### Task requirements
1. Repeat everything in the comments on office leases from "Often they have" down to "be very upset.", word for word.
2. Answer these about the comments on office leases:
(a) What has the Woolworth Building been turned into?
(b) What fallacy does one commenter say explains why companies want staff back in offices?
(c) How many days in a row has the last commenter been back at the office?
3. Take the comments on office leases further, starting after the last sentence shown.
═════ Excerpt provided
Oh wait, I'm doing it right now. Mua ha ha ha ha ha ha!
It's sad that problems for banks are never problems only for banks. They always turn into problems for everybody else
I live in New York. The Wall Street area has been turning older buildings into living spaces for a while. One old office building became an NYU dorm, and the Woolworth Building [once the tallest in the world] is now luxury condos.
And you know what's nice about doing that? It's people present 24/7 and that means stores and restaurants that can be open even past office hours!
It's funny because back in the day, you could go down to Wall Street on a Sunday and have the whole place to yourself. Today, there are lots of bars and restaurants and groceries.
This is simply sunk cost fallacy. Companies signed leases. Now they regret it but can't back out so they've got to try to pretend it's worth it even if it costs their employees money out of pocket.
It's not really about owners it's more about leases and the company leasing the property "not getting their money's worth"
Often they have signed leases with themselves. With original owners, holding companies etc.
This is a way of extracting value from a corporation without paying it as a dividend or salary. Dividends go to all shareholders. Lease payments go to one specific one.
So obviously if there's no reason to pay these leases anymore, somebody powerful is going to be very upset.
I had to start going back to the office today. I'll eventually split time between two buildings, but my main office is practically empty. Been here 3 days in a row, and I'm the only one in my area that stayed the entire day. The first day 4 of 5 other people left at lunch. The last person left about 4:15pm.
══════════
═════ Data shown
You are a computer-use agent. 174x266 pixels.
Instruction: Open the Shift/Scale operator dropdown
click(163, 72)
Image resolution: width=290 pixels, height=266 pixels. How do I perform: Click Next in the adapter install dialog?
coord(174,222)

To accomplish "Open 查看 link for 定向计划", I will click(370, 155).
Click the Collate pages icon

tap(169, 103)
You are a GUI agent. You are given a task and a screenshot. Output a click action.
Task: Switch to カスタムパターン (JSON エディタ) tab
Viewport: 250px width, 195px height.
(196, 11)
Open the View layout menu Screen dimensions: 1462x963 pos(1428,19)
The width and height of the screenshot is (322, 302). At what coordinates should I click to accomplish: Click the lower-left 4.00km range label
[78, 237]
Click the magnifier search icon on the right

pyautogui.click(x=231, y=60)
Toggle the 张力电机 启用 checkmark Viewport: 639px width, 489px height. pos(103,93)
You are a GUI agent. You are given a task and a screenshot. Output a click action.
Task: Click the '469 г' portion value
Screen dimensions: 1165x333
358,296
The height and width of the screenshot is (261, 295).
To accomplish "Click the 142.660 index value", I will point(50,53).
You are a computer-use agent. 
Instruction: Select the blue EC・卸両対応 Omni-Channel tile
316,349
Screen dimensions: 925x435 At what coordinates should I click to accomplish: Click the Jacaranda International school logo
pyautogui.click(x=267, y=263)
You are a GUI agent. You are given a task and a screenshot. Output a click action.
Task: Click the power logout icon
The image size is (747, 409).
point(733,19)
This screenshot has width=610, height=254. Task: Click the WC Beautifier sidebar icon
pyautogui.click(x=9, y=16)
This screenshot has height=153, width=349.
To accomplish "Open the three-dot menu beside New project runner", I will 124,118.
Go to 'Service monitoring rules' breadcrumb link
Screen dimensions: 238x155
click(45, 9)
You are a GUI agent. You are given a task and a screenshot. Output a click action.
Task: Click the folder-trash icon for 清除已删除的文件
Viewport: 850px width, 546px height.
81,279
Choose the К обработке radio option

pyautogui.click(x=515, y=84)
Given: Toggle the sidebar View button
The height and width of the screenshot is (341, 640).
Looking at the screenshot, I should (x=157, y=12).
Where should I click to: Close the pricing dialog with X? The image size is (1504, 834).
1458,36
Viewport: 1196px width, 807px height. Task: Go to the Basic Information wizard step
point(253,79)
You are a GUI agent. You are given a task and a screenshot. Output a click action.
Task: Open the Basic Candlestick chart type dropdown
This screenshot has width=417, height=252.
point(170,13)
══════════
### Answer set
1.
Often they have signed leases with themselves. With original owners, holding companies etc.
This is a way of extracting value from a corporation without paying it as a dividend or salary. Dividends go to all shareholders. Lease payments go to one specific one.
So obviously if there's no reason to pay these leases anymore, somebody powerful is going to be very upset.

2.
(a) Luxury condos.
(b) The sunk cost fallacy.
(c) Three days.

3.
Yestersay I was by myself until about 10am and that person left at 4. I'm here by myself today and I don't suspect anyone will show up late.
On the other side of the floor where the breakroom is, there's maybe been 7 people total across the 3 days I've been here lol.
Yeah it's like that now. People come in late and leave early. I do that too since it's fine. Only one office day is required and I make sure to come in late and leave early to beat traffic. Everyone does. :)
I use it as a day of socializing with the team. Just talking. Not much work.
lol I wrote this over a year ago
Meanwhile my company wants to double or even triple the amount of office space we lease in the next 2-3 years, but building management is quoting us prices that are even slightly higher than they were in 2020.
Prices only go up. If a price is allowed to fall then the gravy train stops and the owner class gets really salty.
So more or less, since many businesses are only keeping their offices because they have multi-year leases preventing them from simply packing up and going fully remote or downsizing to a smaller office, we can expect occupancy rates to continue falling and slow-burn exacerbating the commercial real estate crisis. And really, the problem here is just that banks are overinvested in commercial real estate, not knowing that a pandemic would alter work patterns in a lasting way. So again, we're all in for a fun ride on the roller coaster that is capitalism, literally because of problems caused by real estate speculation.
If you're holding onto something useless and eating up your budget, like, that's on you, bro.
I just hope something can be done with the empty structures. Turning them into housing is easier said than done for many buildings.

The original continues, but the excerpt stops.